→ What you should do: Gather every line from the entries below that includes "heading".

[[ Records to process open ]]

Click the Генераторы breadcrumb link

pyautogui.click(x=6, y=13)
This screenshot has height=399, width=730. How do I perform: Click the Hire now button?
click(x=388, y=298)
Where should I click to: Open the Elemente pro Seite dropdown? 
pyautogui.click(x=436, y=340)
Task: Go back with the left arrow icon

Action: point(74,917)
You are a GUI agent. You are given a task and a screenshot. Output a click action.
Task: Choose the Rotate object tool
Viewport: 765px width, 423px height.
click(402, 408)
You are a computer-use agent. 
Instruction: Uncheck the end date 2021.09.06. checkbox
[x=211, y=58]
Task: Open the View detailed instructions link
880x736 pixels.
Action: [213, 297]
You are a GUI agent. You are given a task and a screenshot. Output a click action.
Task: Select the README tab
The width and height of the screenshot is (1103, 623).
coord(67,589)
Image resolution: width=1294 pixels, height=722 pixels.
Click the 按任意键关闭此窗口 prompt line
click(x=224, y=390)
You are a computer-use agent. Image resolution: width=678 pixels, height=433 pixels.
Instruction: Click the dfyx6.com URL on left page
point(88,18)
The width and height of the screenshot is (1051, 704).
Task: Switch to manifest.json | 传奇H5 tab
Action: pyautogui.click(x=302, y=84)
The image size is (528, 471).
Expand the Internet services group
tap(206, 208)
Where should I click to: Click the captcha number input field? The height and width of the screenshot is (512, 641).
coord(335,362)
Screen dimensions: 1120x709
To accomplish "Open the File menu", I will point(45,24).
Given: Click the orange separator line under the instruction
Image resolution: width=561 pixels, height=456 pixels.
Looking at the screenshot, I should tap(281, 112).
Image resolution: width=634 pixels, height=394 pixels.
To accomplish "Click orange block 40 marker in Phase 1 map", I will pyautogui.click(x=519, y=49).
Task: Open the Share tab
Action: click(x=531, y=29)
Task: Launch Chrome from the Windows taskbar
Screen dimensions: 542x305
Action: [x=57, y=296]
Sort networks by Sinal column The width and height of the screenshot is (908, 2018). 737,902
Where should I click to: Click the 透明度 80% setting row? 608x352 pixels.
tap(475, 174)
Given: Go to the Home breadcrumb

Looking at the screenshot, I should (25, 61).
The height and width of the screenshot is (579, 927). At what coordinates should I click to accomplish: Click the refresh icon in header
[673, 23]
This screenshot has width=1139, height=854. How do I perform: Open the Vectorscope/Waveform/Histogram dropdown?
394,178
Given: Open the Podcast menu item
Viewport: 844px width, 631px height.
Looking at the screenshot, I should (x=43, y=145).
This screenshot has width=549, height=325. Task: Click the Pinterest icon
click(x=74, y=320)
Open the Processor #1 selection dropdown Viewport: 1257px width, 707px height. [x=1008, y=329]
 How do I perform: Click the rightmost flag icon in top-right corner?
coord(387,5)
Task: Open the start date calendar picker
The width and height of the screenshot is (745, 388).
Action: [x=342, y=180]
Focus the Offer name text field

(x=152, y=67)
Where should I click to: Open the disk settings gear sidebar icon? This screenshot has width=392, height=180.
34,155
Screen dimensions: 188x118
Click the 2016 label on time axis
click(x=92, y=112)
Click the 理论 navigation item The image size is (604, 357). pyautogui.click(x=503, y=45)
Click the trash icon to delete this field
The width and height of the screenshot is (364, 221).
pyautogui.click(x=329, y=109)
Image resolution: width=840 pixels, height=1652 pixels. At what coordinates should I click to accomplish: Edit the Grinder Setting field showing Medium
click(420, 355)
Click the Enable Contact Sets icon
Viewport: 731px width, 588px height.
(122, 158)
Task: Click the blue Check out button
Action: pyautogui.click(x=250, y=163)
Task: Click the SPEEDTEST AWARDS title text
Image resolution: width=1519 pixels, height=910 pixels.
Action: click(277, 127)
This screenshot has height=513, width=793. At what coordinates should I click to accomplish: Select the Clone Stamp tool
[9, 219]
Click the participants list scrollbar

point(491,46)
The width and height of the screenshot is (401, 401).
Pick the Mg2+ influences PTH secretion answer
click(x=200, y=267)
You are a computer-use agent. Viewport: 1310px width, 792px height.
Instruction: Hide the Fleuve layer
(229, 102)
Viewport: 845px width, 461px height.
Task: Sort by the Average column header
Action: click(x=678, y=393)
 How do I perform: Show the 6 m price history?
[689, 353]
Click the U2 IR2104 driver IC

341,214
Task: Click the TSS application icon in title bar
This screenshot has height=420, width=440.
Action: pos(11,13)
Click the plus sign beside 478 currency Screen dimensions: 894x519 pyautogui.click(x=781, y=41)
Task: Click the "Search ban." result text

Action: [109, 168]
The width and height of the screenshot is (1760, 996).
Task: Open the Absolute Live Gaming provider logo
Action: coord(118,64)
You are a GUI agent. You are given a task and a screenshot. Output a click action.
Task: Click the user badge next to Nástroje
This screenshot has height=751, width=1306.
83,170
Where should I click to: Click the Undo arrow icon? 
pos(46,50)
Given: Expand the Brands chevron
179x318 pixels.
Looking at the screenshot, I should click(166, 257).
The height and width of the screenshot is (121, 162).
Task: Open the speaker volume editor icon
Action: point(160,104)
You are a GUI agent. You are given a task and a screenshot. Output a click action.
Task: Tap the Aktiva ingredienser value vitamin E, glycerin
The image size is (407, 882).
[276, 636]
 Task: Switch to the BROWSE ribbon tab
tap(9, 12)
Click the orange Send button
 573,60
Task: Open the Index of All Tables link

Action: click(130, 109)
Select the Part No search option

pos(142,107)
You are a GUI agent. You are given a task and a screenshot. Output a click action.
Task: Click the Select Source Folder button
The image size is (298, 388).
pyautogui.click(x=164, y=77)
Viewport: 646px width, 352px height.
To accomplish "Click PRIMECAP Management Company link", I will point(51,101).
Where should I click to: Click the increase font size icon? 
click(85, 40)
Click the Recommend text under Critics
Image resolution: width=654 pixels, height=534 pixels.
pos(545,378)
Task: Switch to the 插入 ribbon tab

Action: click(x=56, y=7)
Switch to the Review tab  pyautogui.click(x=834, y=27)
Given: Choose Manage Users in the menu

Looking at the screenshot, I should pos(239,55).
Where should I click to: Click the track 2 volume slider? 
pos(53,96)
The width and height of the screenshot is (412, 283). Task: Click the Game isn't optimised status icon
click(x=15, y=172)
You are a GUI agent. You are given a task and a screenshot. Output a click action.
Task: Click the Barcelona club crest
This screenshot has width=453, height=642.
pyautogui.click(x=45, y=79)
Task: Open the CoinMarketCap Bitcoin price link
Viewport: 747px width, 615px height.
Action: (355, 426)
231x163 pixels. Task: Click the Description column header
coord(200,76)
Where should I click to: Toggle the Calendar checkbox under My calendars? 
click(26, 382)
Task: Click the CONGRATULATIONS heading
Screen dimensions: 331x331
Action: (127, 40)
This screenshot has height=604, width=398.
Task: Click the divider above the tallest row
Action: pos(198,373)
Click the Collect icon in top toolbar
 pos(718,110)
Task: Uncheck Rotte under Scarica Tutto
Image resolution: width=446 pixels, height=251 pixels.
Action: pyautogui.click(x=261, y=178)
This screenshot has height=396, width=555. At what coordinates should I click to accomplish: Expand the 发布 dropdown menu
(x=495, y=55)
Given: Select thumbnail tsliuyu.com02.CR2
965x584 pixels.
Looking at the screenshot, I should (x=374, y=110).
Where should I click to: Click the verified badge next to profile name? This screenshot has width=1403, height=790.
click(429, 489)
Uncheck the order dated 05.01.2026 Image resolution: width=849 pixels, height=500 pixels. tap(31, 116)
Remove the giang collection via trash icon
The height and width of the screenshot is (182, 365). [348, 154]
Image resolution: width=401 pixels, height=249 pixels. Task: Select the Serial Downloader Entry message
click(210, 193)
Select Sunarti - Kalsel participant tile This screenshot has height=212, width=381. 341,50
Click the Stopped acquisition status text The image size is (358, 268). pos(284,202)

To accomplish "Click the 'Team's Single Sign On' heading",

[[ Records to process closed ]]

→ Task response:
Task: Click the CONGRATULATIONS heading
To accomplish "Click the 'Team's Single Sign On' heading",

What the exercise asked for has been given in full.